▸ Instrucción
Escribe lo que sigue del artículo sobre la limpieza en la Edad Media, empezando justo después de su última frase.

▸ Texto original
■ ■ ■ ■
La gente medieval era sorprendentemente limpia (aparte del clero)

En la Edad Media, la gente cuidaba mucho la limpieza, excepto el clero, que aceptaba la suciedad como signo de devoción.

En la película Monty Python y el Santo Grial (1975), dos personajes secundarios descubren al rey Arturo. Saben quién es porque, como señala uno de ellos: Debe de ser un rey… no tiene mierda encima como el resto de nosotros’. La escena resume una creencia perdurable sobre la Edad Media: los medievales eran sucios. Algunos habrán oído la famosa (pero probablemente apócrifa) declaración de Isabel I de que se bañaba una vez al mes, lo necesitara o no. En una época en la que sólo los más ricos disfrutaban de agua corriente en sus casas, muy pocos europeos disponían de los recursos necesarios para cumplir las normas de higiene del siglo XXI, aunque quisieran hacerlo.

En la Edad Media, la gente estaba sucia.

Al mismo tiempo, no hay que exagerar la suciedad de los medievales. Muchas pruebas demuestran que la higiene personal importaba a los medievales, que se esforzaban por mantenerse limpios. Los libros de consejos populares recomendaban lavarse las manos, la cara y los dientes al levantarse, además de lavarse más las manos a lo largo del día. Otras partes del cuerpo se lavaban con menos frecuencia: el lavado diario de los genitales, por ejemplo, se consideraba una costumbre judía y, por tanto, era visto con recelo por la población no judía. No obstante, muchos hogares poseían tinas de madera independientes para bañarse, y las ciudades bajomedievales solían tener baños públicos. Los compendios médicos ofrecían recetas para lavar el pelo, blanquear los dientes y mejorar la piel. Los clérigos medievales se quejaban de la vanidad de la gente que pasaba demasiado tiempo preocupándose por su aspecto.

Los esfuerzos medievales por mantener la limpieza no se limitaban al cuerpo. Las prendas exteriores delicadas podían cepillarse y perfumarse, pero la ropa interior y la ropa de casa se lavaban con frecuencia. Los libros de consejos sugerían que la ropa interior debía cambiarse todos los días, y las cuentas domésticas están salpicadas de pagos a las lavanderas. Los grandes ríos solían tener embarcaderos especiales para uso de las lavanderas: El de Londres se conocía como “La Lavenderebrigge”.

Recientes descubrimientos arqueológicos han aportado detalles reveladores sobre las realidades de la higiene medieval. A menudo se han encontrado huevos conservados de parásitos intestinales en fosas de letrinas excavadas: por ejemplo, una excavación reciente en la ciudad portuaria alemana de Lübeck sugirió altos niveles de ascárides y tenias en la población medieval. Y no sólo la población en general se vio afectada. En 2012, cuando se excavó el cadáver de Ricardo III en Leicester, sus restos fueron descubiertos con una gran cantidad de huevos de ascáride. Un examen del cadáver momificado de Fernando II, rey de Nápoles, muerto en 1496, mostró que tenía piojos tanto en la cabeza como en el pubis.
■ ■ ■ ■
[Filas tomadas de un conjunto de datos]

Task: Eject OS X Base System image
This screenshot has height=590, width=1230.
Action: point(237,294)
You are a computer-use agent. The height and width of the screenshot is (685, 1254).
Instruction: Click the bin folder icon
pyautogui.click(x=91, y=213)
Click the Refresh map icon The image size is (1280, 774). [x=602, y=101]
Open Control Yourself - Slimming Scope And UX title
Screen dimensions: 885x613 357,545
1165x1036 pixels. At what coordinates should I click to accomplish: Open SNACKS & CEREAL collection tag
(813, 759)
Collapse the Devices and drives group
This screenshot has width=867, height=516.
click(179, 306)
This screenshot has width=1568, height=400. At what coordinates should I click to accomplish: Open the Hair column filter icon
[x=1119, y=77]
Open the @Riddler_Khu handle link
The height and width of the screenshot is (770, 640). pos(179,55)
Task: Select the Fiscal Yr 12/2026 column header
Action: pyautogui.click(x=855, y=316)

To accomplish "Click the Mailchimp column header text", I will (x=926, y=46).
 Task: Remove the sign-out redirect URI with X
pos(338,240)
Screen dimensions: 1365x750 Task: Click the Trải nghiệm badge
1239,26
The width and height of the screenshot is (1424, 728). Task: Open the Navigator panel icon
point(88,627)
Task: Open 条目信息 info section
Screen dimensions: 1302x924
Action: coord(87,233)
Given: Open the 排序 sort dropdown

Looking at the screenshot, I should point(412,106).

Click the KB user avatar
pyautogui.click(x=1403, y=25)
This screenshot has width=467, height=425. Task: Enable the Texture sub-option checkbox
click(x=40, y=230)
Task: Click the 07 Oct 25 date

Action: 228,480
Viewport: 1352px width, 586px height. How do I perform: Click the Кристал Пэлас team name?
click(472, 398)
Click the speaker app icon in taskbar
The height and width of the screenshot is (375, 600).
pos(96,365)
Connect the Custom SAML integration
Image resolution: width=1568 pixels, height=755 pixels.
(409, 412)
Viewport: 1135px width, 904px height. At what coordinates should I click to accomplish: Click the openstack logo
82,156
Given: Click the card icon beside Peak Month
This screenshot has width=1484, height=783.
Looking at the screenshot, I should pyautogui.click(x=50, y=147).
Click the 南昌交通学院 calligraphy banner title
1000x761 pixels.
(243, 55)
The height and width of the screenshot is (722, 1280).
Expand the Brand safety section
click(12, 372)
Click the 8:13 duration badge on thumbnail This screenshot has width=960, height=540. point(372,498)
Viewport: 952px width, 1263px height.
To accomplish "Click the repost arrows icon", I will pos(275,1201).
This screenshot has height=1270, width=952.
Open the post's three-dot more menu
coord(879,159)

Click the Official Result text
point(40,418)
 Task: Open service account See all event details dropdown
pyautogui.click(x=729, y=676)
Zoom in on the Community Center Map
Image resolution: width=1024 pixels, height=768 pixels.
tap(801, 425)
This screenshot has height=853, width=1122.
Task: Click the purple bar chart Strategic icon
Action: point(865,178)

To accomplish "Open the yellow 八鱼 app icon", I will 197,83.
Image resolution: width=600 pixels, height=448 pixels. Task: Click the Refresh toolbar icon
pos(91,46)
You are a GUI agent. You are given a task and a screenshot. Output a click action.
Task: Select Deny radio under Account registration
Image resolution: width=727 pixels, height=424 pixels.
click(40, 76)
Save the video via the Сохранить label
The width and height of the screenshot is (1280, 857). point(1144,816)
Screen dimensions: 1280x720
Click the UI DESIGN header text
■ ■ ■ ■
▸ Respuesta
El registro arqueológico sólo cuenta una parte de la historia. Puede decirnos qué parásitos padecían los medievales, pero no puede decirnos qué sabían los medievales sobre los parásitos. ¿Cómo los trataban? ¿Qué pensaban de ellos? ¿Y qué revelan sus experiencias con los parásitos sobre la vida en la Europa medieval?

La terminología de los parásitos ha cambiado a lo largo de los siglos. Muchos textos médicos medievales se refieren a los piojos como “los gusanos que llamamos piojos” o “gusanos con patas”; otros utilizan el término “sarna” para referirse a toda una serie de afecciones cutáneas. Las simples referencias a los parásitos también pueden inducir a error. Los registros tardomedievales que atribuyen un gran número de muertes infantiles a los gusanos, probablemente se refieren a casos de diarrea acuosa, mucoide y de destete, que pueden parecer pequeños gusanos.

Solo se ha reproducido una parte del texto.